Alex Gillis

Earlier this year, University of Toronto students Quinn Underwood and Swarochish (Swish) Goswami were sitting in a dorm room watching celebrity comedian and political commentator John Oliver complain about how North Americans waste one third of their food. Appalled, the two first-year students decided to do something about it.

“We couldn’t believe that food waste was such a widespread problem,” says Underwood, who was starting Munk One, the foundational year program at the Munk School of Global Affairs that motivates students to focus on innovation and real-world problem solving. “Food waste is prevalent not only in Canada, with $31 billion dollars wasted annually, but around the world. Being from a younger generation, where we think that smart phones can fix things, we started looking at a technical solution.”

Using lessons from his experience in Munk One, Underwood followed his entrepreneurial instincts, as did co-founder Goswami. They created an app. “We wanted to make a social contribution, so we created the FoodShare app,” says Goswami, who studies Peace, Conflict and Justice at the Munk School and was one of five youths to receive a UN Outstanding Youth Leadership Award this year.

The app will connect low-income students to schools and individuals who have leftover meals and non-perishable food. He and Underwood recruited a third-year U of T student to write the app’s code, and this fall, they’ll launch it as a pilot project at U of T, Ryerson University and the University of British Columbia.

The app will re-direct extra food on campus to students who are food insecure. Almost every post-secondary institution in Canada has food banks, including U of T, partly because food insecurity among students has worsened in the past few years. “We hope to work in partnership with universities on a larger scale once we prove that the app is something that students want or need,” Underwood says.

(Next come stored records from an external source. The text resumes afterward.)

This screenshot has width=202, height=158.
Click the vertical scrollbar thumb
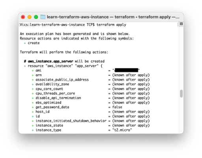[181, 94]
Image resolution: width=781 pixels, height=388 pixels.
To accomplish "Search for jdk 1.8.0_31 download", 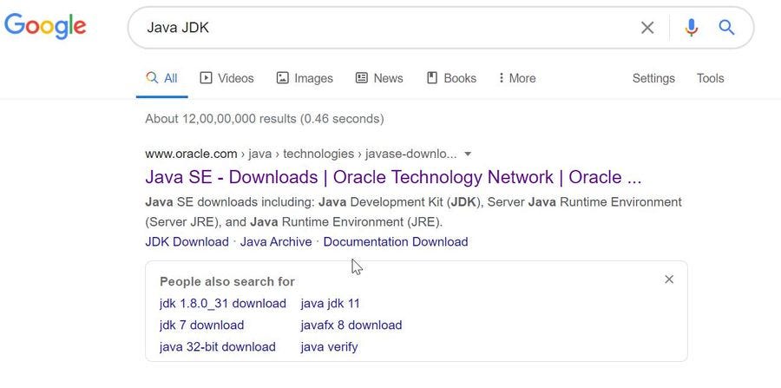I will pos(223,304).
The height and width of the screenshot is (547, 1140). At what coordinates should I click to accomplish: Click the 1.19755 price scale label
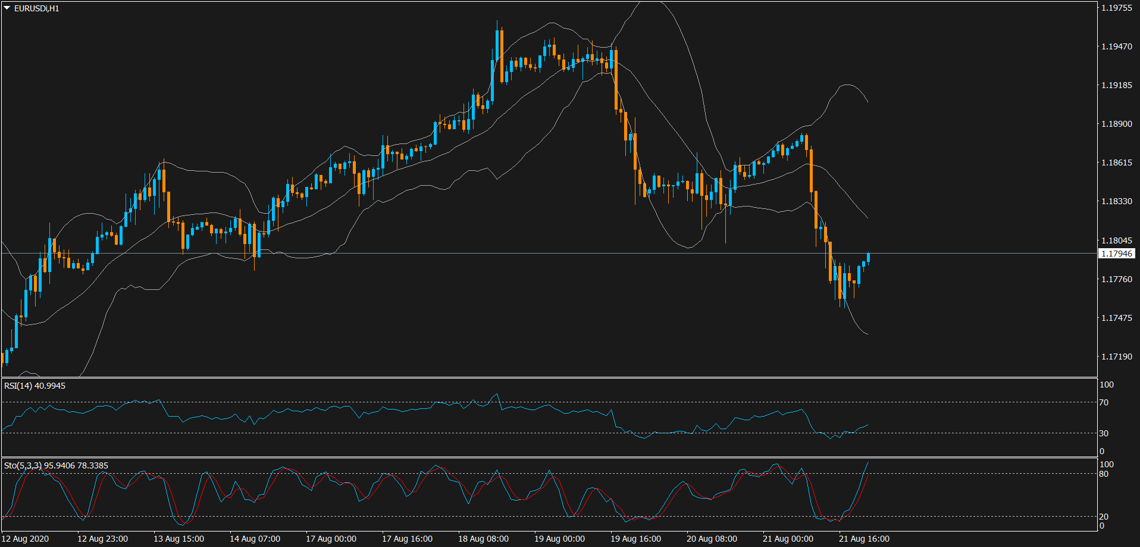[x=1116, y=8]
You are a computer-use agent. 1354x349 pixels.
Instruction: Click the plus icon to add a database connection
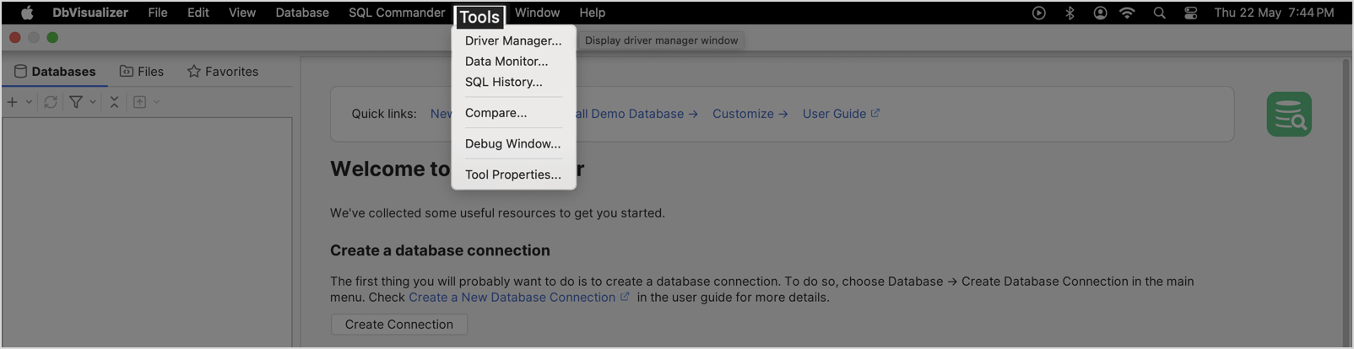12,102
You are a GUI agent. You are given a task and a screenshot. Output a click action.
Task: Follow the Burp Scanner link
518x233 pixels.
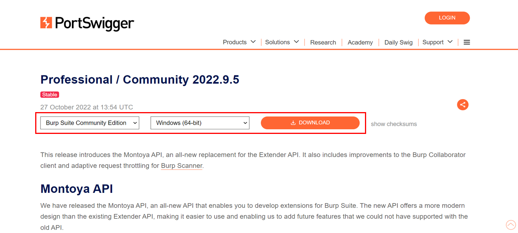point(181,166)
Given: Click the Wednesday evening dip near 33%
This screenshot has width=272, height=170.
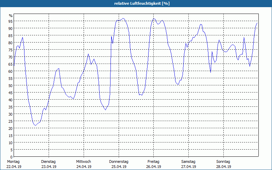Looking at the screenshot, I should (x=105, y=109).
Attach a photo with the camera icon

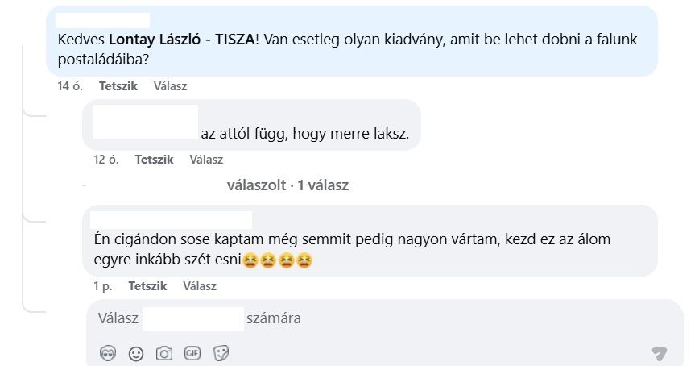tap(164, 353)
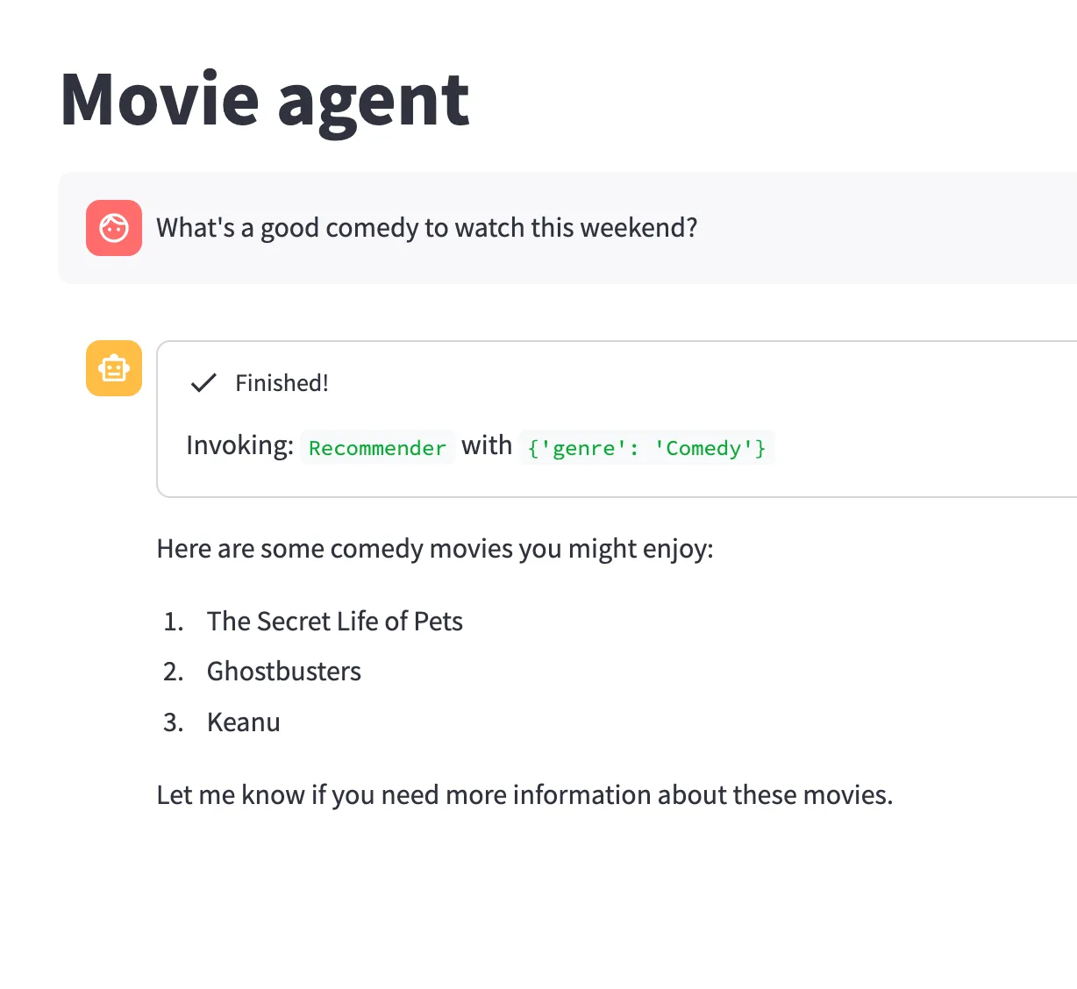Click the Invoking: label
This screenshot has width=1077, height=989.
click(x=239, y=446)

The Munk One program was instrumental in the app’s creation. Underwood says that the professors and the focus on experiential learning helped him. “The entire premise of the program was about audaciousness,” Underwood explains. “The professors challenged us to look at our ideas and ask ourselves, ‘Why aren’t we doing these things?’”

Underwood is – and not only with the app. This summer, he conducted research in Myanmar with another student, Jillian Sprenger. She and Underwood won U of T’s International Health Program ‘Discovery Fund,’ a scholarship for non-medical students interested in international health research. The two students looked into what the popularity of smart phones could mean for health-care solutions in Myanmar, a country that has seen tremendous positive changes in the past few years.

“In Myanmar, the price of a sim card has dropped from $500 last year to $1.50 this year,” Underwood says. “This is the first time you have a huge use of smart phones in communities where there’s not much health infrastructure.” He and Sprenger visited about 15 NGOs across the country, and they’re now writing a policy-review report about their findings, especially related to child malnutrition and pre- and post-natal care. One of the NGOs offered them internships in Myanmar next summer.

“It was an amazing experience,” says Underwood, who’s now studying Immunology and Global Health in his second year at U of T. The Myanmar research, along with the app, are audacious for a 19-year-old, but the world needs this sort of boldness, and John Oliver would likely approve.

Underwood and Goswami will launch their FoodShare app and website at the end of September.